I am a creature of habit. I tend to form and fall into routine fairly quickly, as my brain is most comfortable with familiarity and repetition. I wake up, I go to the bathroom, I make tea, I turn on my computer. Every morning. For years. When I have to adapt and add something to that routine, it takes me a lot of conscious effort to make those adjustments because my brain hates when I deviate from the routine.
Adding something to one’s daily, weekly, or monthly routine can be painful and usually results in utter failure. Every day I tell myself I need to go for a walk more often, but my brain pushes back against me working in time to walk. The idea of spending a large chunk of time walking just for the sake of walking is confusing to my executive function. “Why would you just walk when you’re not really going anywhere?” it says.

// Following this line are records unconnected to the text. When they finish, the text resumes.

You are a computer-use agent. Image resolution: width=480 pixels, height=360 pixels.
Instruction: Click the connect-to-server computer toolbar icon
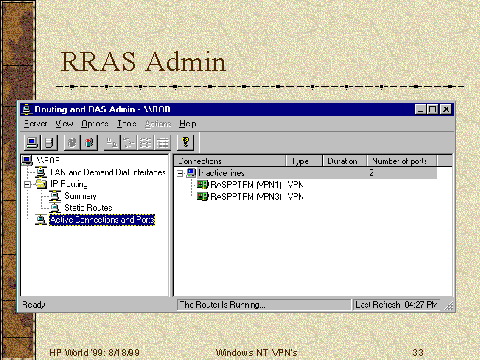click(x=32, y=143)
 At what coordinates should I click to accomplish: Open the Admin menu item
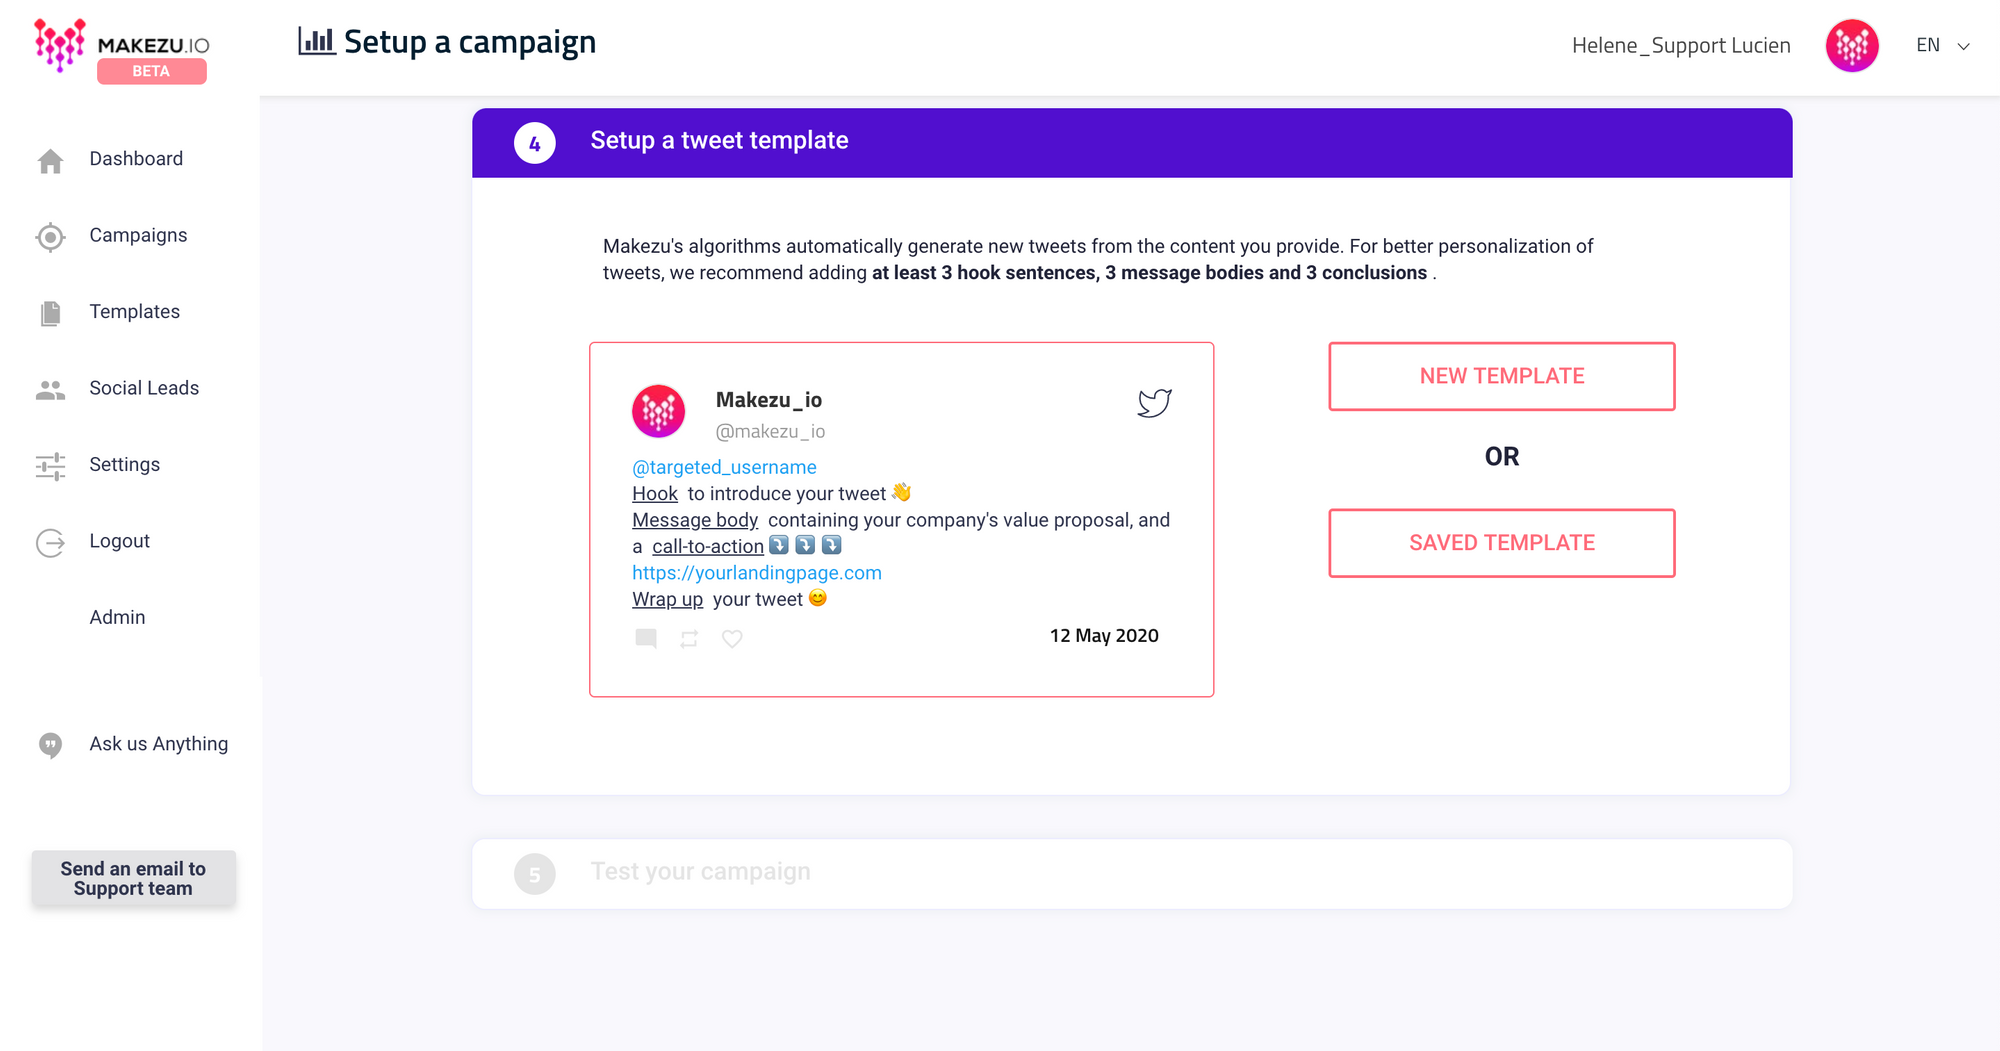coord(117,617)
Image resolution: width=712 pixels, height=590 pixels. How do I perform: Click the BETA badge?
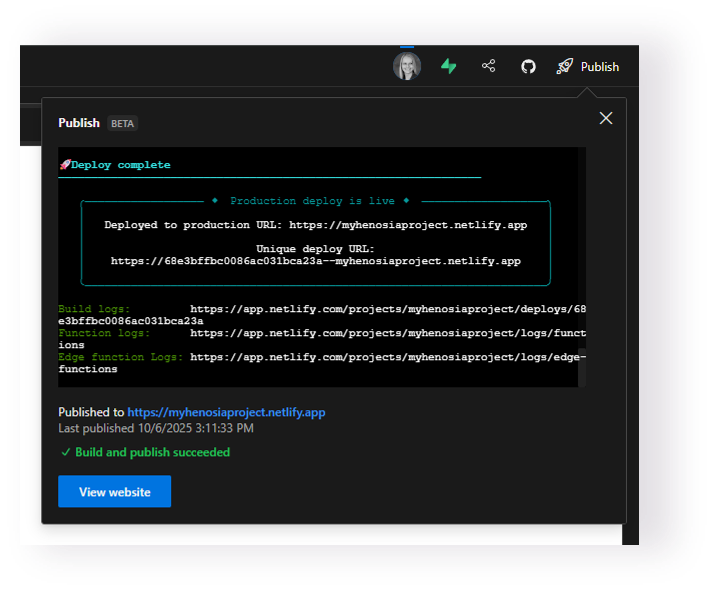pos(123,124)
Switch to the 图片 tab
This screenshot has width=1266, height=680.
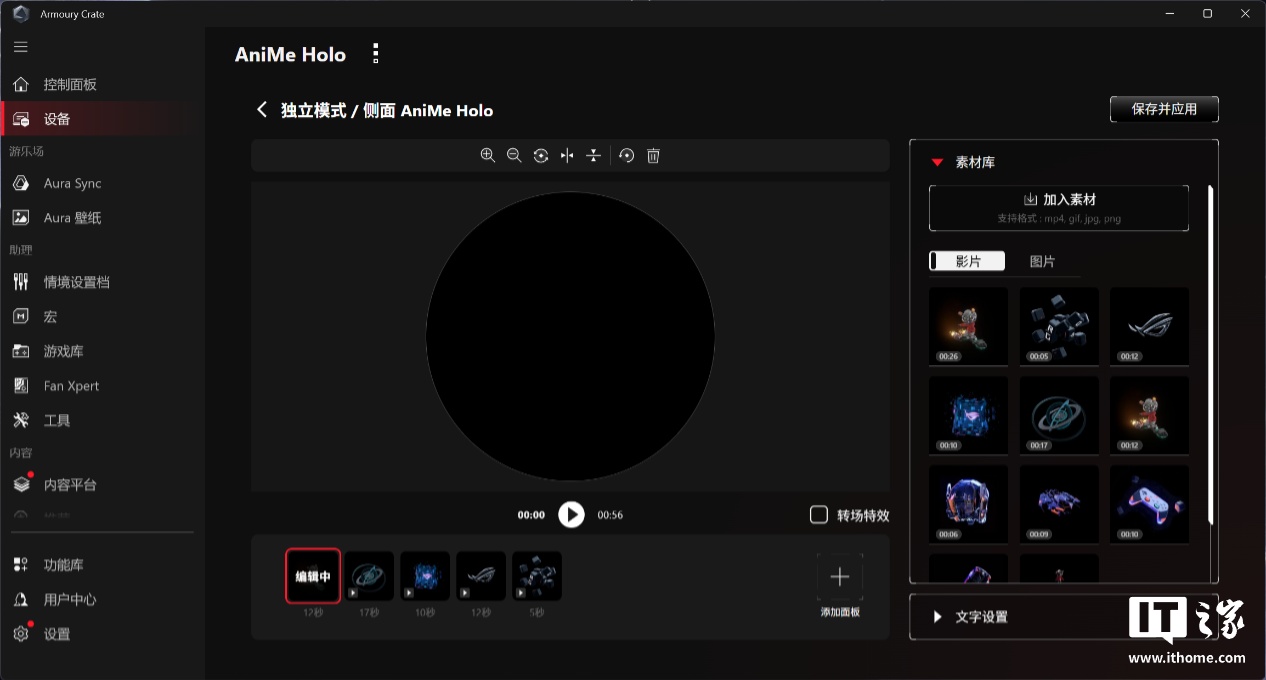click(1042, 261)
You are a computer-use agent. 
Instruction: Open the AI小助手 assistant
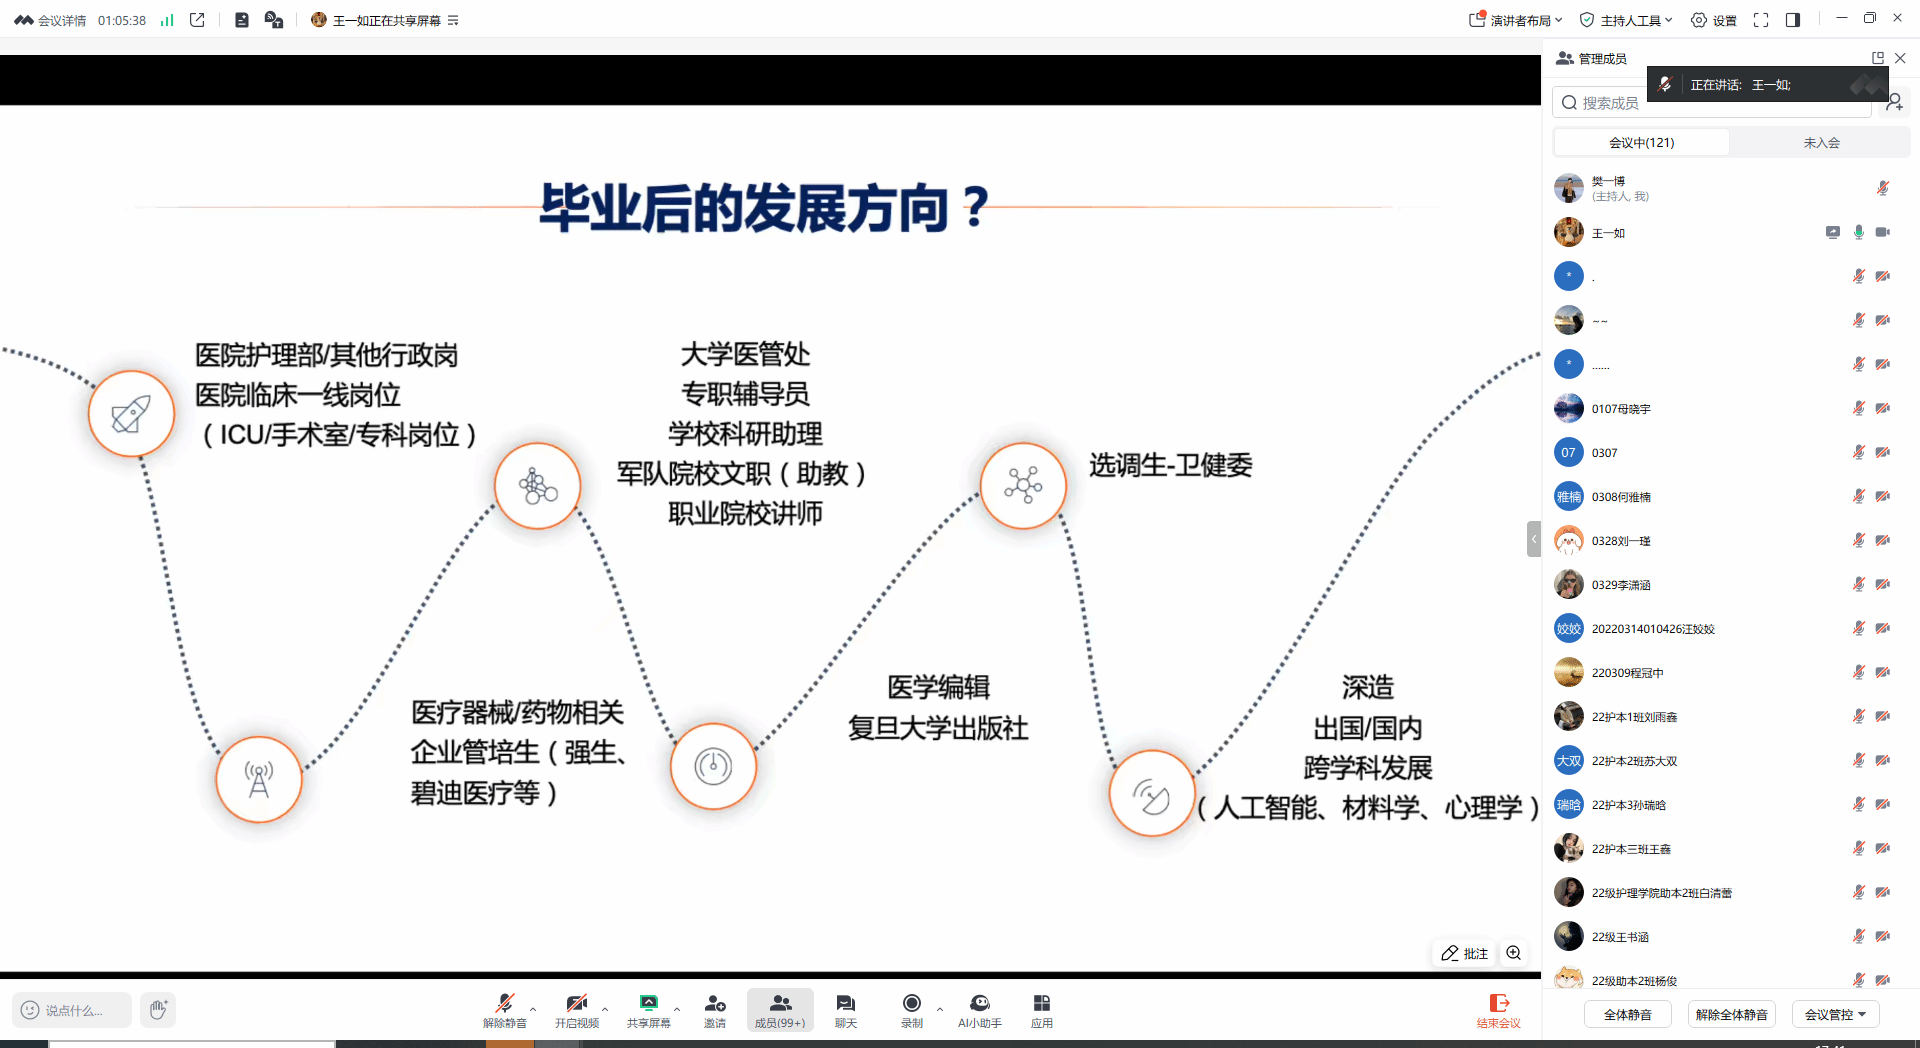tap(979, 1009)
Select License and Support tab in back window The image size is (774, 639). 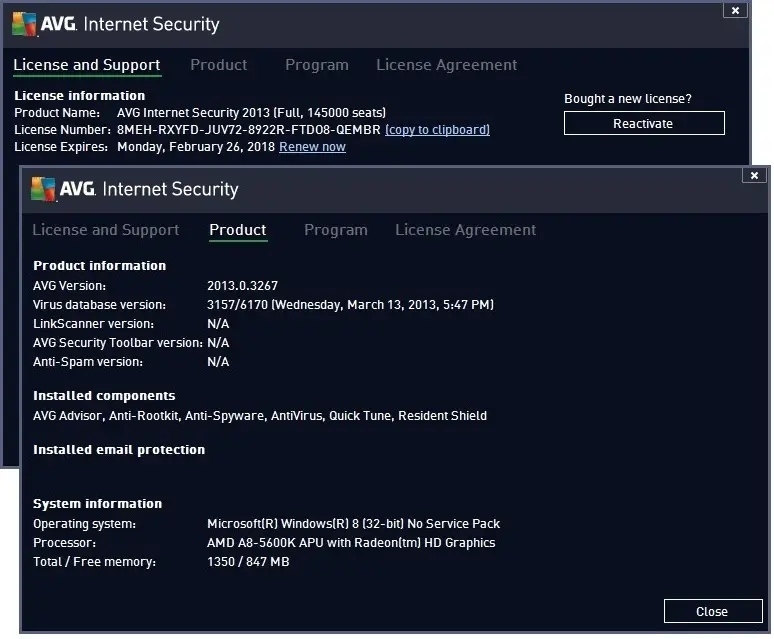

The trick to forming a new habit for me is to take baby steps. I can’t fully incorporate walking around the neighborhood every night into my routine. I have to start small. I have to walk to the mailbox and back. Then work my way up to walking to the end of the street and back. Then I walk two streets up and back. And I have to do this at the same time every day. This way, my brain can start anticipating me walking at a certain time and I can mentally prepare to do so. Eventually, my brain will start telling me, “Hey, you should be walking right now. Put the controller down and go walk.”
The idea of baby steps seems logical, but when you’re depressed, logic goes out the window. I think this is why I took so long to learn how to use them. Change cannot happen at once. It is a slow process that requires patience and persistence. Depressed people have neither. We want something to change so we can feel better now. Once we start thinking about ways to improve our mental health, it always looks way to complicated and requires far more effort than we’re willing to give. That’s because most things are complicated and require lots of effort.
That’s where baby steps can be so beneficial. Breaking up the task into small, manageable parts that can be done with less effort and in the moment is key to igniting changes. Eventually, progress can be built upon those baby steps, as the last step will become less and less sufficient in making us feel better. We’ll always need to take the next little baby step.
Another thing about taking baby steps is that by accomplishing little pieces of a task over and over again will cement that task, and ultimately the change we’re desiring from it, into our routine. As each step becomes easier to take, the momentum to take the next step gets greater. Soon, your brain will just start incorporating the change into your comfort zone and you won’t feel stress or anxiety about it. Once you hit that stage, you did it. You won.
Change is hard and messy and usually comes with lots of stress. That stress can be lessened by minimizing the actions you take towards that change. Small, incremental changes will lead to big, life improving changes that can help you deal with your mental illnesses. It does take time and effort, which are things that are hard to come by when you’re suffering. But once the effort has been made to start, baby steps will help you stay on track and keep the anxiety to a minimum.